PROBLEM TO SOLVE: Your reply should hold only the lines from the records below where "page" occurs.

DATA TO USE:
= Beginning of Section =

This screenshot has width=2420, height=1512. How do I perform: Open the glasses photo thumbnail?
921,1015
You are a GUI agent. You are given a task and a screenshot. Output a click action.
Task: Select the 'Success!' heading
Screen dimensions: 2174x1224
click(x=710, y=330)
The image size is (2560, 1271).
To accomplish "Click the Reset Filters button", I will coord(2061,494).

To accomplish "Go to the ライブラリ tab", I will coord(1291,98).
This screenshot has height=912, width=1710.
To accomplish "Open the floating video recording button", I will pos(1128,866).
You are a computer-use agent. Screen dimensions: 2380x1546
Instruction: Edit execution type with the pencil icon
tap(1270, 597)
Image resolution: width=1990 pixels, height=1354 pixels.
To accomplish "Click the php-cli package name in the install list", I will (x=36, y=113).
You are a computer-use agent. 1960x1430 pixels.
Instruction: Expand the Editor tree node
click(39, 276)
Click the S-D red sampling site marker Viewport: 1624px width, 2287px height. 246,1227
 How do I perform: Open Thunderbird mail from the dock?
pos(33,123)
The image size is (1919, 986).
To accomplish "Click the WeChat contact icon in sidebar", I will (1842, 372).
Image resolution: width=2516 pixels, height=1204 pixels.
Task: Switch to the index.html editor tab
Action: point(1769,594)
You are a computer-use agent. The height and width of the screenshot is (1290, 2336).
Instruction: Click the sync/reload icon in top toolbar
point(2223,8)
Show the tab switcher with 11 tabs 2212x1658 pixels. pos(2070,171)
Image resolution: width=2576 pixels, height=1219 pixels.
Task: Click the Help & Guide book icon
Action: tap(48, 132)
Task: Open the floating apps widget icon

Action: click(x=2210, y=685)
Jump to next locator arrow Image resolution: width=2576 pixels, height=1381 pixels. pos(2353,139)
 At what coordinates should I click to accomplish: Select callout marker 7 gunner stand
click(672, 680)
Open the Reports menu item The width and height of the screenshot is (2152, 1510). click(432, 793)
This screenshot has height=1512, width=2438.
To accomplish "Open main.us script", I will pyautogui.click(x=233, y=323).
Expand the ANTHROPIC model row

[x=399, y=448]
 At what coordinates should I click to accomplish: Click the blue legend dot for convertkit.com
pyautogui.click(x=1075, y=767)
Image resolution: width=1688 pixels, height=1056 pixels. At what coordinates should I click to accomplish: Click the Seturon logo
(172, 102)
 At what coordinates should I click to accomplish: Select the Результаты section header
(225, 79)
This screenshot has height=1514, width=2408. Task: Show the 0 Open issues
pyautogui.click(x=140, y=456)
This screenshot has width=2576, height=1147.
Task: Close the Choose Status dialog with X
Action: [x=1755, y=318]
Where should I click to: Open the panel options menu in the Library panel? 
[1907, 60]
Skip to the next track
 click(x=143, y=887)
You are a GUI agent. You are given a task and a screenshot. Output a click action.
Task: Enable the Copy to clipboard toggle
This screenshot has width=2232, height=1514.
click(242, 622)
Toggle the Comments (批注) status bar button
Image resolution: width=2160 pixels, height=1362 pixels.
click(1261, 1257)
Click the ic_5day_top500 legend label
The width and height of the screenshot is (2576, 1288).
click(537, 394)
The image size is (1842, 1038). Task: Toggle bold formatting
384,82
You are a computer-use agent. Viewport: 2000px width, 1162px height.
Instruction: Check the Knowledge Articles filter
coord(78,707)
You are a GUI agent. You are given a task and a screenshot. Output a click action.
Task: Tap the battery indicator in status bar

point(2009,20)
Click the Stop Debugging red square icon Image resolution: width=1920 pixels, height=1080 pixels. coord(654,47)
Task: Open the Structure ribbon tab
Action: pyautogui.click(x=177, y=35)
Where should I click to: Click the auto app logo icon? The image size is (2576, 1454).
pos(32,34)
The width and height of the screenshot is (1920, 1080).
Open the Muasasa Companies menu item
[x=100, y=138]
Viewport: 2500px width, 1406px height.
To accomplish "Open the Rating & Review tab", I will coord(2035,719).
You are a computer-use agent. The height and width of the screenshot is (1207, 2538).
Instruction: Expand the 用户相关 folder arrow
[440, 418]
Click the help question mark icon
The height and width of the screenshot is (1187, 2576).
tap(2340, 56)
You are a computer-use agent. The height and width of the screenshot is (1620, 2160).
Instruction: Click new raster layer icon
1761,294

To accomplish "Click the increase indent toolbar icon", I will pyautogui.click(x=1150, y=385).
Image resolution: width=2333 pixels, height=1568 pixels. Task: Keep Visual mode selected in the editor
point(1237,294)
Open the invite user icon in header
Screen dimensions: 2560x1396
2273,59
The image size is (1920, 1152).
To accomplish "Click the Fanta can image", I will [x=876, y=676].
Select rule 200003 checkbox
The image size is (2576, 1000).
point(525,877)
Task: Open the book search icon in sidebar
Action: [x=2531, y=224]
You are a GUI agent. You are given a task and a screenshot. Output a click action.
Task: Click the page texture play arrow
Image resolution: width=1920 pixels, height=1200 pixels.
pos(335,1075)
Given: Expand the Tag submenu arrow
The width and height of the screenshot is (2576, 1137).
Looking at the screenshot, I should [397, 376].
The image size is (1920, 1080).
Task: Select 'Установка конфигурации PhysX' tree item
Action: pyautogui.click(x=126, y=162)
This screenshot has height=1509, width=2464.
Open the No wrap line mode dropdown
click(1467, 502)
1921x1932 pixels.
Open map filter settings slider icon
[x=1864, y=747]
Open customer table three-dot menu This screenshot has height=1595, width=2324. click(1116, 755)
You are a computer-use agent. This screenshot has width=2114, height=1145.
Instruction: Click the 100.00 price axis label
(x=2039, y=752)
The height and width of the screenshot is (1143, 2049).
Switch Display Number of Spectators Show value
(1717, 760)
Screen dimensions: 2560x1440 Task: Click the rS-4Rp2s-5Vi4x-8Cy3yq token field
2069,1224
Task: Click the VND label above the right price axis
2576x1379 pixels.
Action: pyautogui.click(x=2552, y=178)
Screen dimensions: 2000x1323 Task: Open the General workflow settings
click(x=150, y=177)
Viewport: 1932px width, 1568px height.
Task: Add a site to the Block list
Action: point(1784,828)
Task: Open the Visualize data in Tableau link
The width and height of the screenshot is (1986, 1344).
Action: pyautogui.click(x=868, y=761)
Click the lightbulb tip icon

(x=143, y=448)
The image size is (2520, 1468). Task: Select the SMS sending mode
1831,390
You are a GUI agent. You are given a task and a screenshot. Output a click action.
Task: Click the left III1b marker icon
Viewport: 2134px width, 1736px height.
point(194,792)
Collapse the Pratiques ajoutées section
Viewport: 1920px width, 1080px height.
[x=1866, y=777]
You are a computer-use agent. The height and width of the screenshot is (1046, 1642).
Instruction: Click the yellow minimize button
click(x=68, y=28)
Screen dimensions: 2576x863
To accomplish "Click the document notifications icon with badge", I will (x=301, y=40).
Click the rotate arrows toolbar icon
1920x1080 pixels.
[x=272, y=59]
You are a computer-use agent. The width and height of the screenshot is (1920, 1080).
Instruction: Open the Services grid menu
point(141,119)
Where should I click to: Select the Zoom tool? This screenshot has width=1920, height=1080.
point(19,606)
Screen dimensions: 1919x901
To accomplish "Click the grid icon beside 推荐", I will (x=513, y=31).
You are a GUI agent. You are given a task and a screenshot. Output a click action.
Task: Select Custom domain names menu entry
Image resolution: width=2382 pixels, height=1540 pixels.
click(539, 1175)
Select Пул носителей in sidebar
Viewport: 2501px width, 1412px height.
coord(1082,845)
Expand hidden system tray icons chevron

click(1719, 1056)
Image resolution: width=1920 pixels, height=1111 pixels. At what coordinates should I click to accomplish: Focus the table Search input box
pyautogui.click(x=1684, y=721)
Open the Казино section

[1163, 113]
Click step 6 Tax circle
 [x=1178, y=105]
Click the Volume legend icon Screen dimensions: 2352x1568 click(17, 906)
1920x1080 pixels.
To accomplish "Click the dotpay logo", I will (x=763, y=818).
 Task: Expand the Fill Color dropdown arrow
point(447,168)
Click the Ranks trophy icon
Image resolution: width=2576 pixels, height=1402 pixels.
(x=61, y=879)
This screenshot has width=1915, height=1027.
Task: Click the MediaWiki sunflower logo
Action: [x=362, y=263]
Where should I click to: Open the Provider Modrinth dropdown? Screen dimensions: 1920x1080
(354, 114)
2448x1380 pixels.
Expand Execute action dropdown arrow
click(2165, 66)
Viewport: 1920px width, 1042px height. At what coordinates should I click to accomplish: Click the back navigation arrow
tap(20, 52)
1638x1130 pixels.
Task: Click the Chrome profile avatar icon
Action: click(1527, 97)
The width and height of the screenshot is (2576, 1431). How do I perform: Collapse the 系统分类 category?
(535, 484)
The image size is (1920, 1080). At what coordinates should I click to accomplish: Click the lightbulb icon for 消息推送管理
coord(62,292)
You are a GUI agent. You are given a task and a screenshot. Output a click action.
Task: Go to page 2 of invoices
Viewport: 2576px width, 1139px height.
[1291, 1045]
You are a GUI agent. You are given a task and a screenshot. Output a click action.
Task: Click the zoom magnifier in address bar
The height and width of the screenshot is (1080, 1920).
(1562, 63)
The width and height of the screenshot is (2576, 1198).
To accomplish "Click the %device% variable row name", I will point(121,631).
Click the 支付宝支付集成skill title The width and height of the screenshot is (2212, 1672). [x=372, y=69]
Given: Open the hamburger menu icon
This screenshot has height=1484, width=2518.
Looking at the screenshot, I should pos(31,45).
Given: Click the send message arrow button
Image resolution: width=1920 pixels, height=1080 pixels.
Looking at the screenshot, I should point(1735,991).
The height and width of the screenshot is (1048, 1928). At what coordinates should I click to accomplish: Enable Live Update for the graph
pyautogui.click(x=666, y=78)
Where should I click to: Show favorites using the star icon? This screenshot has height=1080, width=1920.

= End of Section =

TASK RESULT:
Task: Click the page texture play arrow
Task: Go to page 2 of invoices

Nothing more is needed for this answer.